Task details
How do the lines below between the ones holding "This screenshot has width=1568, height=405." and "Task: Switch to the Animations ribbon tab", inclusive, read? Give them again exactly, with no other lines.

-.-.-

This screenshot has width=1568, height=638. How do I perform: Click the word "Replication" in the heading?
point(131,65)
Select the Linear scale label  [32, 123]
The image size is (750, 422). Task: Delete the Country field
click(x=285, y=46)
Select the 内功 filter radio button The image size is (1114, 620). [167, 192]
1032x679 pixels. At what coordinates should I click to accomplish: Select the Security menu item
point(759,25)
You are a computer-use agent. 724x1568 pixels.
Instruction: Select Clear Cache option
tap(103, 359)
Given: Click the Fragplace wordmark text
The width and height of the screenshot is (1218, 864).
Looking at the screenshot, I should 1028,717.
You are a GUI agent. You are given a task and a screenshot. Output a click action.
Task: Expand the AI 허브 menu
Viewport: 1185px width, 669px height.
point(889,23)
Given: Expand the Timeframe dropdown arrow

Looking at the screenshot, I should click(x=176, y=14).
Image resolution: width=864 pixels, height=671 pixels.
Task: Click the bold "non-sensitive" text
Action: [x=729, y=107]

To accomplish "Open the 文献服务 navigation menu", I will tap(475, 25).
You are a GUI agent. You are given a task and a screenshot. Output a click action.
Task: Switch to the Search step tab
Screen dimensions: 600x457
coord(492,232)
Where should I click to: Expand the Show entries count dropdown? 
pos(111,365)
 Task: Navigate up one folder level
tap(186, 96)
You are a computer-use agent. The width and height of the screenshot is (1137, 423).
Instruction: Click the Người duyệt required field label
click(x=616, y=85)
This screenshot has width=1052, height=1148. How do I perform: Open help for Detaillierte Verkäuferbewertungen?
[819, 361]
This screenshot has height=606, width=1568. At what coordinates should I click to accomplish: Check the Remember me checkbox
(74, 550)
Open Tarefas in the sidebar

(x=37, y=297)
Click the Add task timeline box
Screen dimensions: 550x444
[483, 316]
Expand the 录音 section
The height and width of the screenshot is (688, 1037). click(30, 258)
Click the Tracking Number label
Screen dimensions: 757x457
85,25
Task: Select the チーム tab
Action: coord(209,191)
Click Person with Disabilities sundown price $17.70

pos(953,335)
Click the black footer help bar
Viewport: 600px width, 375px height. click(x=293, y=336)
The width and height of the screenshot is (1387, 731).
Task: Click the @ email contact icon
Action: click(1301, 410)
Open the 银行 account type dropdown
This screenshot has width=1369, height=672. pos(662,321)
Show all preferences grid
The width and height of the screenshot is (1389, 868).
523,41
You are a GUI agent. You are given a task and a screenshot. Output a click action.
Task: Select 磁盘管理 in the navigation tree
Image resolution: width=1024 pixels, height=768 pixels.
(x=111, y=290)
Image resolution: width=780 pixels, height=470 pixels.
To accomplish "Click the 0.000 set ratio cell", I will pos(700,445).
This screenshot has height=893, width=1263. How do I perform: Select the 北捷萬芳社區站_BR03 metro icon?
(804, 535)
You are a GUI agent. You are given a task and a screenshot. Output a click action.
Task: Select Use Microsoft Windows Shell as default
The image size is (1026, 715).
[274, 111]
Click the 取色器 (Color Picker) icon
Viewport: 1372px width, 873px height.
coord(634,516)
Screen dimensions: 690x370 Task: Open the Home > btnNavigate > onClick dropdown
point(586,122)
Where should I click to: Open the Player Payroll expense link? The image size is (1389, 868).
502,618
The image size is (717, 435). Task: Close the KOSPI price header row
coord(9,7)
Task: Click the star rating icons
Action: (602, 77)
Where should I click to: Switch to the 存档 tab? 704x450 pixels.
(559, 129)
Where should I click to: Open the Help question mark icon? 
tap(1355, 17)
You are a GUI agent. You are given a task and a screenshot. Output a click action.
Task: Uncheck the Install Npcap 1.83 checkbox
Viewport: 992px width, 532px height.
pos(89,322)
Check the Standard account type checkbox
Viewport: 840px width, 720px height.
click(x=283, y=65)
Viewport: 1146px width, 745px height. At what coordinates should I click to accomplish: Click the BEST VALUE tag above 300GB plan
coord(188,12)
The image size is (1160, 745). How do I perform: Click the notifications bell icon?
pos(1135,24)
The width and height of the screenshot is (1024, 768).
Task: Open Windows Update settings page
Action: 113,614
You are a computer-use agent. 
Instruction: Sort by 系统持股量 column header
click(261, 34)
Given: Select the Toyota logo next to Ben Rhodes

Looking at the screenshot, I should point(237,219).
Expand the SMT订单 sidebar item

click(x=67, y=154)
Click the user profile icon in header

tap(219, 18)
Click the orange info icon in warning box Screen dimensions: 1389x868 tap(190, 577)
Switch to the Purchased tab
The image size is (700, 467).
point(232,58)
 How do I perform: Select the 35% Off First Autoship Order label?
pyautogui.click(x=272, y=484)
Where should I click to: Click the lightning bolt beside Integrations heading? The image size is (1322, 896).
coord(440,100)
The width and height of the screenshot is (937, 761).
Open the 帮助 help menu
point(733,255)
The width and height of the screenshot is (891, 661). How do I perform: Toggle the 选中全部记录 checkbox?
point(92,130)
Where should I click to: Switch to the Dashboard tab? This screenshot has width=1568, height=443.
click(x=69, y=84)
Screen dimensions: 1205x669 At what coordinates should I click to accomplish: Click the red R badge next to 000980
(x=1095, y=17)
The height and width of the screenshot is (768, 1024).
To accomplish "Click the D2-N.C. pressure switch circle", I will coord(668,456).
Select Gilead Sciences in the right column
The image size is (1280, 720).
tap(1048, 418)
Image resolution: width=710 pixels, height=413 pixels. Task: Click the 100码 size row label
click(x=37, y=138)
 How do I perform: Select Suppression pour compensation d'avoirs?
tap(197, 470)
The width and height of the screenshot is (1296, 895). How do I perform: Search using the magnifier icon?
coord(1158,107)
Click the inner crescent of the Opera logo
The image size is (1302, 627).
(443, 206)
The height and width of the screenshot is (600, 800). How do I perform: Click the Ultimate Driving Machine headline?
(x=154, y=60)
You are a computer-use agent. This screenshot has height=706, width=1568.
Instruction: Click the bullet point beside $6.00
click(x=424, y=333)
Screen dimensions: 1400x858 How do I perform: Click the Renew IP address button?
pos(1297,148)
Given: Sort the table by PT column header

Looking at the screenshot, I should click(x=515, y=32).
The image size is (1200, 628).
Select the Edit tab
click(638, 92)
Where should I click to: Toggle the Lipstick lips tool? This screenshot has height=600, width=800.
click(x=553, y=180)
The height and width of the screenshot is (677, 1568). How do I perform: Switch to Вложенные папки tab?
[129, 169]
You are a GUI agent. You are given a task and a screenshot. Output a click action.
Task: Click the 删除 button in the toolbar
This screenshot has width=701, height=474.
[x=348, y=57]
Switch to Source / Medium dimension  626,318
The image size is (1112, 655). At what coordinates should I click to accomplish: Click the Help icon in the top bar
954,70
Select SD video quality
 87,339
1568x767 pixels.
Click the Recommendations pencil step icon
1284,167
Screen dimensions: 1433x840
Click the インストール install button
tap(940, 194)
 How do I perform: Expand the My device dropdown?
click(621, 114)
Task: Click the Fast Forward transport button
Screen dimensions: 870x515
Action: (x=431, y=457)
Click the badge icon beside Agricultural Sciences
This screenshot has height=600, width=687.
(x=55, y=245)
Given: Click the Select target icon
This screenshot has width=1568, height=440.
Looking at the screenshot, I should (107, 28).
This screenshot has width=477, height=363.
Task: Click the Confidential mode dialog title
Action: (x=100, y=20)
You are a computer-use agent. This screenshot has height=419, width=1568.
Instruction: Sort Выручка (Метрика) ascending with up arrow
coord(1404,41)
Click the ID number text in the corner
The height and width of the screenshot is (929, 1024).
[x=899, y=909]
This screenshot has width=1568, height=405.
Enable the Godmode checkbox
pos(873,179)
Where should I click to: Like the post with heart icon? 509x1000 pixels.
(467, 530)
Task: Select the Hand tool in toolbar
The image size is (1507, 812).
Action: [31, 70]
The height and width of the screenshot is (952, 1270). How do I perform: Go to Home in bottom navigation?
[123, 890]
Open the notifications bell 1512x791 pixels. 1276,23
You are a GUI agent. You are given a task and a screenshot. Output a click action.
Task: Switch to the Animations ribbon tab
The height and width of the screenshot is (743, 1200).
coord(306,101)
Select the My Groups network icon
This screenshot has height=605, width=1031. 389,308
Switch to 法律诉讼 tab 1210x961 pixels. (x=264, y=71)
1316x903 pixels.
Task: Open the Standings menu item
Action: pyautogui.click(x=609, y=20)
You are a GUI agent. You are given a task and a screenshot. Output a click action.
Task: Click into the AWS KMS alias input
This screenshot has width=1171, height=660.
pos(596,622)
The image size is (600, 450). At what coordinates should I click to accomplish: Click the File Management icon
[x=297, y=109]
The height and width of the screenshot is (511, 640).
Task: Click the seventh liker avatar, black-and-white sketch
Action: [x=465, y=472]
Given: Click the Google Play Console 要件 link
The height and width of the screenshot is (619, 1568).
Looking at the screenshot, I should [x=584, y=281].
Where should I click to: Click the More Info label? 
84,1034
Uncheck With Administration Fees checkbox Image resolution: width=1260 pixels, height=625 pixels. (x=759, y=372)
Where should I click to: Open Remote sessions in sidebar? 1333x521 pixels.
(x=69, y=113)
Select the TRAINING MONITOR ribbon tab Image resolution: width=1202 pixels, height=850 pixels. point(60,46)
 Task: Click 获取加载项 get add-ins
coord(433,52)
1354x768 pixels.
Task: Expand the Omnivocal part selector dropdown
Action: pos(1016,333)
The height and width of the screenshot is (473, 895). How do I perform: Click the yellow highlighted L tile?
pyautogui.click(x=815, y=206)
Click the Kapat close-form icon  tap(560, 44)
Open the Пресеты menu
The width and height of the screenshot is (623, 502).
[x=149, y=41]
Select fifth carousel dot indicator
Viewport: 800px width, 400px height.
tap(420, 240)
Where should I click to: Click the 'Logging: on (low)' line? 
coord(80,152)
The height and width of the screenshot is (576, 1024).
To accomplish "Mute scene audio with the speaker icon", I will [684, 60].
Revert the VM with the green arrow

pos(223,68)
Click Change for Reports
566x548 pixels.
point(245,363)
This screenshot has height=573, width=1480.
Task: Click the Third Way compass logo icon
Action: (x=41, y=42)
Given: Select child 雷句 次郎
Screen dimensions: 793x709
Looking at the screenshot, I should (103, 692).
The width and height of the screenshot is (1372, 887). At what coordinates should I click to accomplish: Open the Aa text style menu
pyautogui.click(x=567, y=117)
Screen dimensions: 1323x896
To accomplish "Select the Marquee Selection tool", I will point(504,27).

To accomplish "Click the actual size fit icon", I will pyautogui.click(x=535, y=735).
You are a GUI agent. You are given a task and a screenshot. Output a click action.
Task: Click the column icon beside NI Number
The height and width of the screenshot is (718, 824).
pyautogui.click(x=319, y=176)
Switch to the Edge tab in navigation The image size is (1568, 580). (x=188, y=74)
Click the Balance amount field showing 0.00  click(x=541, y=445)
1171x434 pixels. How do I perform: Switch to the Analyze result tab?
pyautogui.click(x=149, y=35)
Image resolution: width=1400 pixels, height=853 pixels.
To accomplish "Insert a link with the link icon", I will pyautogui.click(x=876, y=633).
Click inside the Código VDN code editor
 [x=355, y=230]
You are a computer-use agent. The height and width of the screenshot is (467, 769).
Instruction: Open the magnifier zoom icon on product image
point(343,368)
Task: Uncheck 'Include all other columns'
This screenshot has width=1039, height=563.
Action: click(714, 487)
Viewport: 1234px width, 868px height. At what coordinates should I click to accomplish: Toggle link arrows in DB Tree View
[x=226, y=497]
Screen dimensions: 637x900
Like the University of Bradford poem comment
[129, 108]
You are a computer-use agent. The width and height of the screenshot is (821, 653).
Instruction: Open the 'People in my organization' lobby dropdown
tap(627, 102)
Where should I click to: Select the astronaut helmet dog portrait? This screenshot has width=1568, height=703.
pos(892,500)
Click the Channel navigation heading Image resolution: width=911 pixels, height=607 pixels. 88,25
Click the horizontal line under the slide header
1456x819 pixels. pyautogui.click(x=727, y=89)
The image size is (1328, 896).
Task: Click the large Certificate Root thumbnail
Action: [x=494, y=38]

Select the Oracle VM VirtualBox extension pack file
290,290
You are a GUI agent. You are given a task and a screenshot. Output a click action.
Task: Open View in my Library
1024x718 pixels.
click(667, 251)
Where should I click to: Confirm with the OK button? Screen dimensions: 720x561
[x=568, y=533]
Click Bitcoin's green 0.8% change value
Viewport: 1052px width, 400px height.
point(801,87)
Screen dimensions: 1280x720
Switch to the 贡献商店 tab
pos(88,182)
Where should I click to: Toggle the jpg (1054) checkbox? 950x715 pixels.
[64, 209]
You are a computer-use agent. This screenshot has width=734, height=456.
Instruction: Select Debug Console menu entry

-.-.-

Answer to the exercise
This screenshot has width=1568, height=405.
Enable the Godmode checkbox
pos(873,179)
Where should I click to: Like the post with heart icon? 509x1000 pixels.
(467, 530)
Task: Select the Hand tool in toolbar
The image size is (1507, 812).
Action: [31, 70]
The height and width of the screenshot is (952, 1270). How do I perform: Go to Home in bottom navigation?
[123, 890]
Open the notifications bell 1512x791 pixels. 1276,23
You are a GUI agent. You are given a task and a screenshot. Output a click action.
Task: Switch to the Animations ribbon tab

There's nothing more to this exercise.